▸ Exercise prompt
Find the lines in the records that carry the word "Given". Copy each one.

[Stored data]
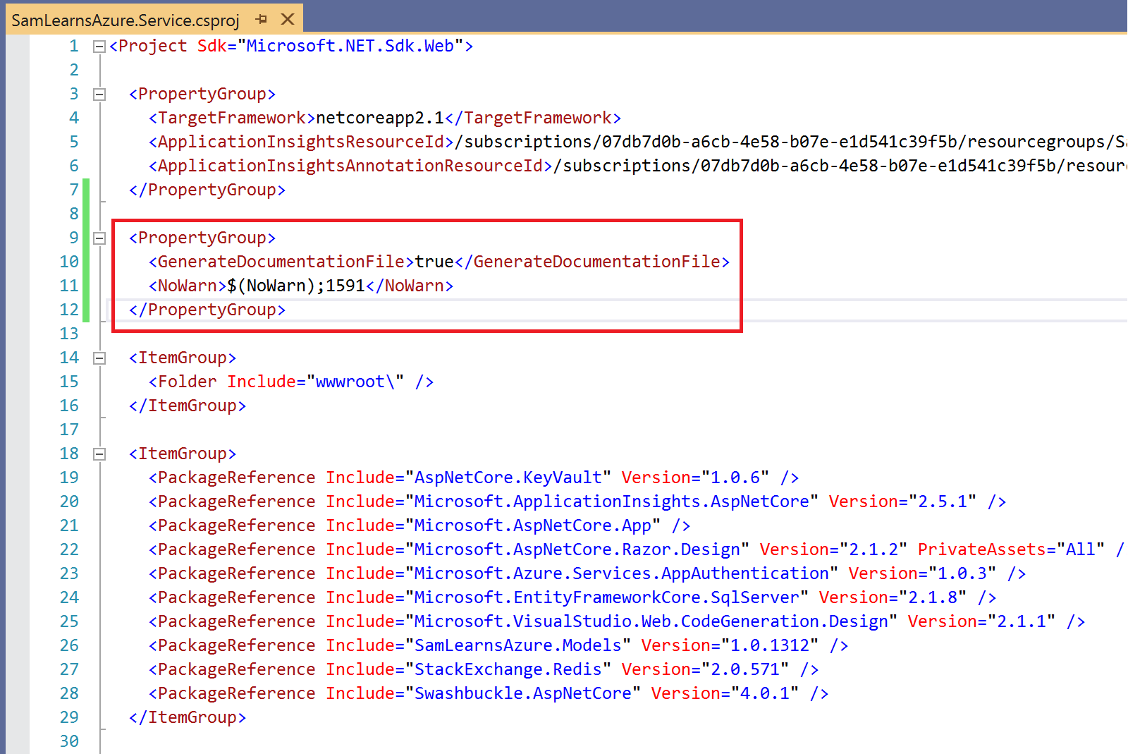Collapse the PackageReference ItemGroup on line 18
1128x754 pixels.
coord(99,454)
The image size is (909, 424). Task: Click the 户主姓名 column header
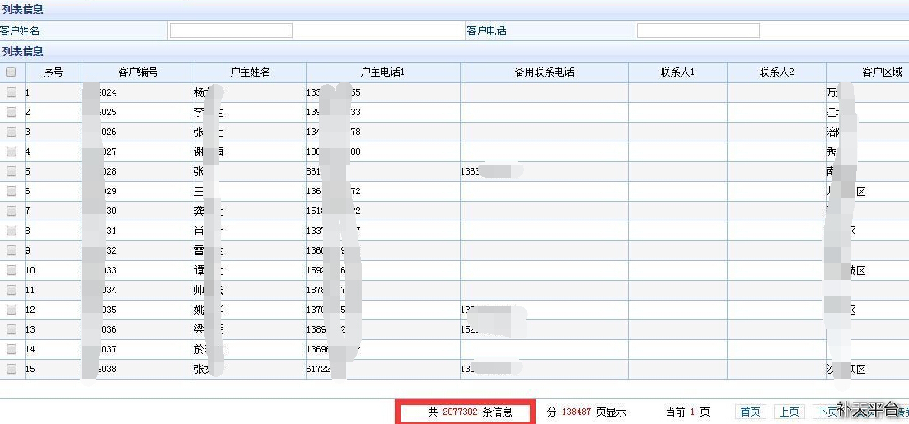250,72
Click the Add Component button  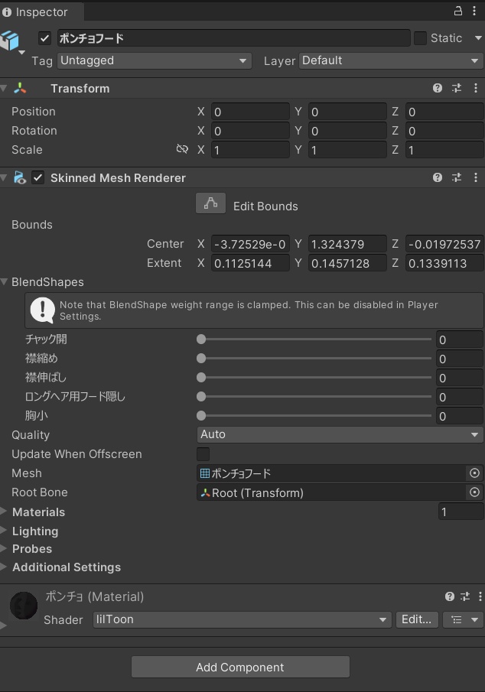coord(240,666)
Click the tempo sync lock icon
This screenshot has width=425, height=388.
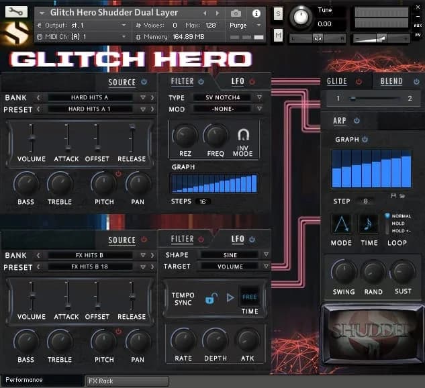click(x=210, y=298)
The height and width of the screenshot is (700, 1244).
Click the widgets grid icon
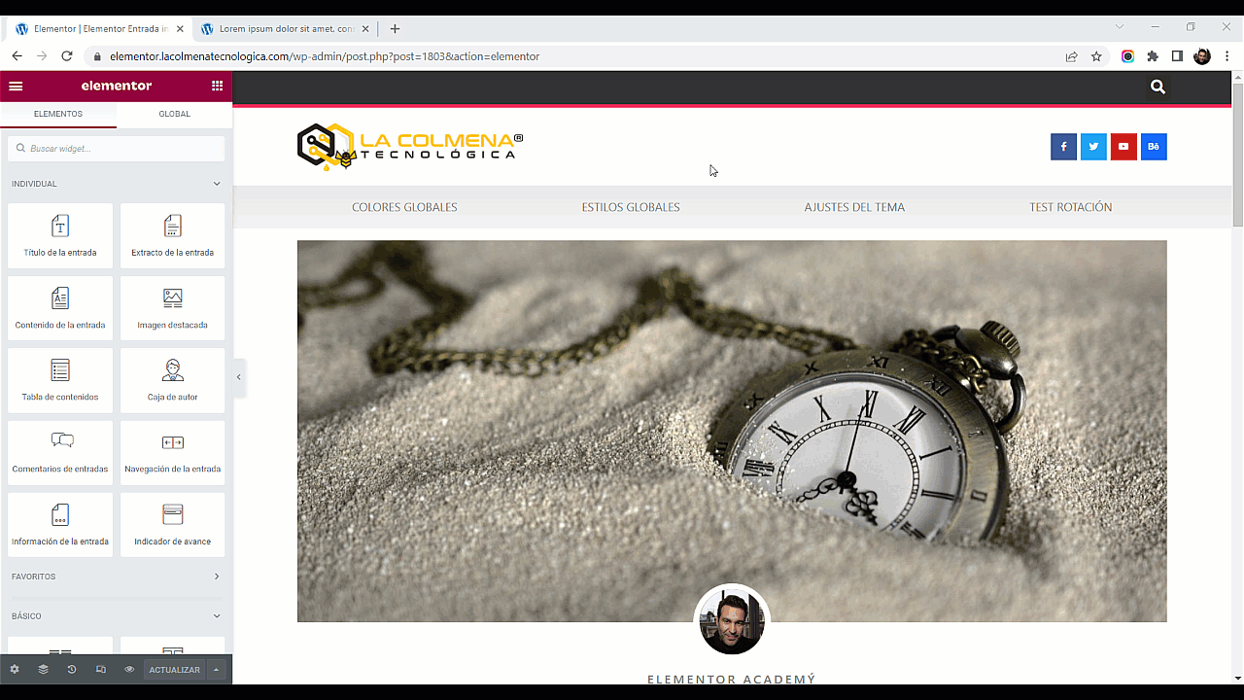[x=217, y=86]
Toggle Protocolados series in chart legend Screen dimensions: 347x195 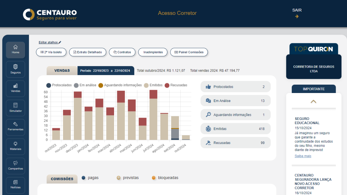click(x=49, y=85)

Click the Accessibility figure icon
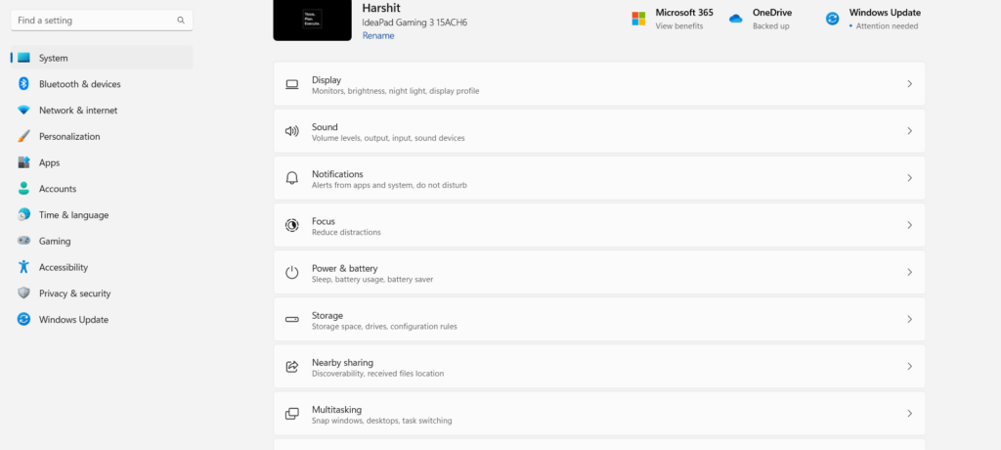tap(23, 267)
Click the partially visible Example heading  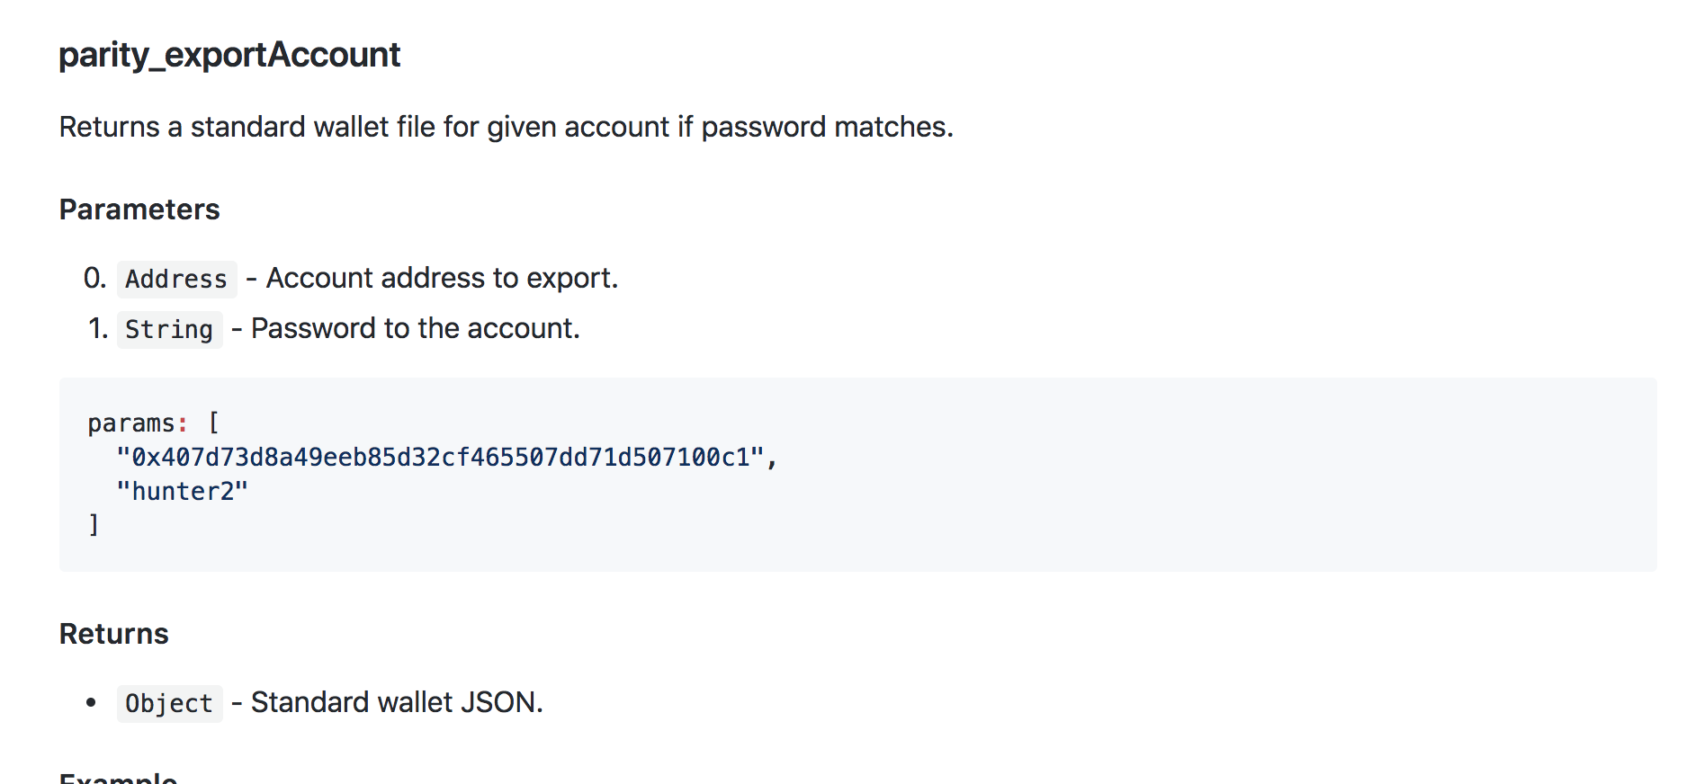tap(118, 777)
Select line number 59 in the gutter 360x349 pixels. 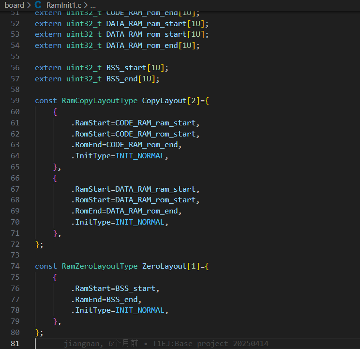pos(15,101)
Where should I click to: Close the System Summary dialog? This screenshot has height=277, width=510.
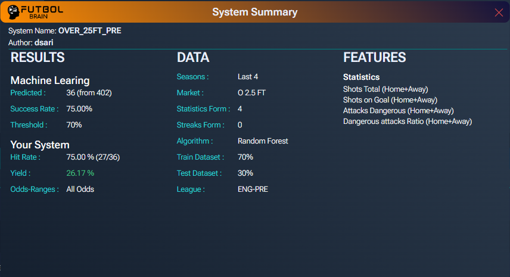point(499,13)
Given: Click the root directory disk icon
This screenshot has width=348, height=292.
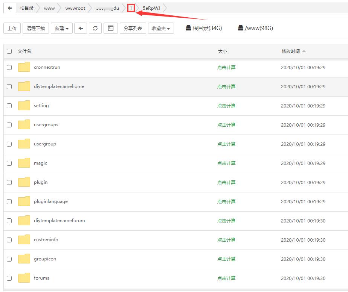Looking at the screenshot, I should click(x=188, y=28).
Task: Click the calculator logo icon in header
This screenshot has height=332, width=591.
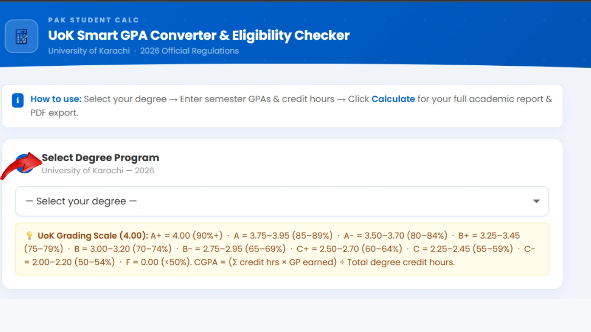Action: [x=22, y=36]
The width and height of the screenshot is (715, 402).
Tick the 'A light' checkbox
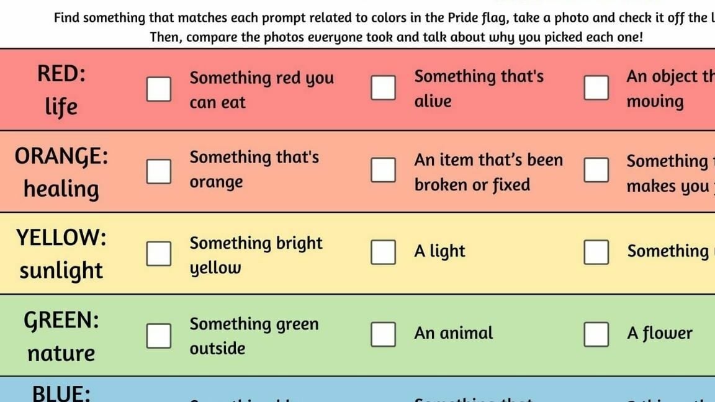tap(383, 252)
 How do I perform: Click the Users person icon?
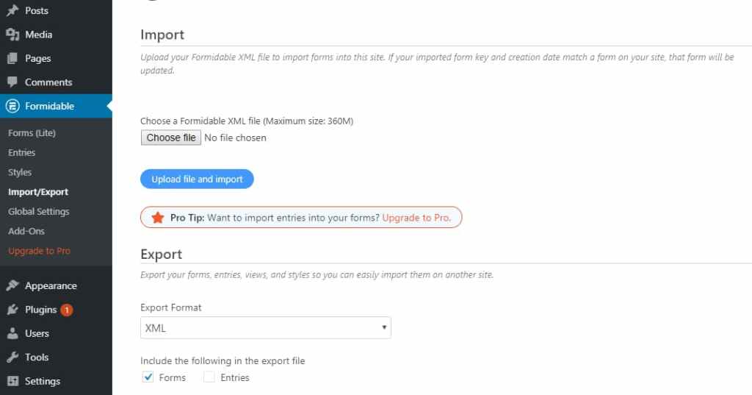tap(12, 333)
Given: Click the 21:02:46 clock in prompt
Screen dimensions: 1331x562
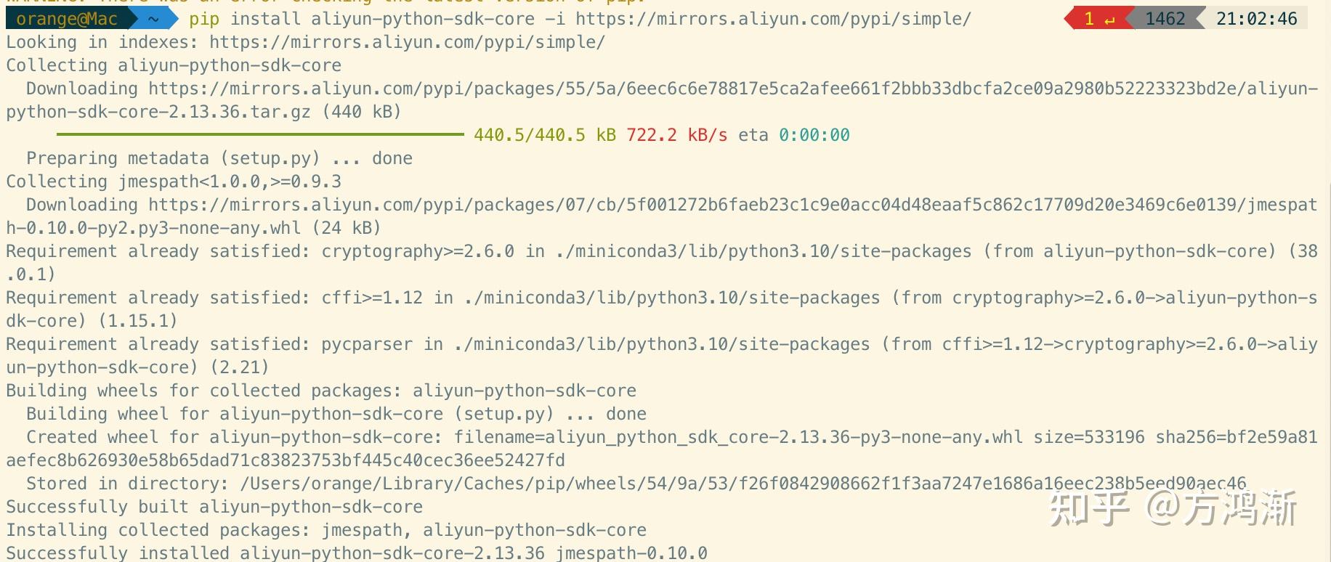Looking at the screenshot, I should [1257, 19].
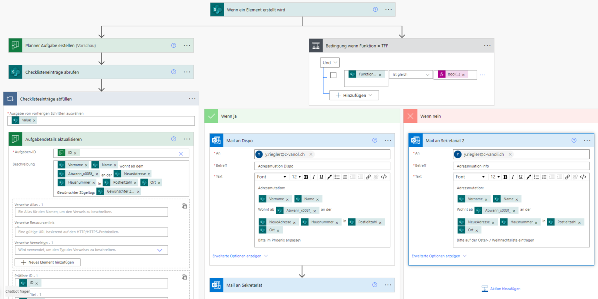This screenshot has height=299, width=598.
Task: Open highlight color picker in Mail an Dispo
Action: (x=329, y=177)
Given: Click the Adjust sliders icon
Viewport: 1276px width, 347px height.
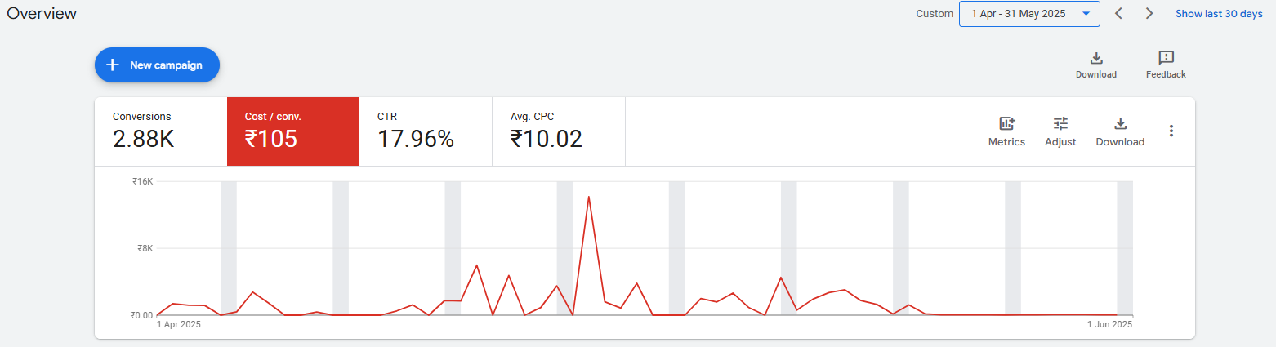Looking at the screenshot, I should click(1060, 124).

▸ Task response
Given: Click the root directory disk icon
Given: Click the 21:02:46 clock in prompt
Given: Click the Adjust sliders icon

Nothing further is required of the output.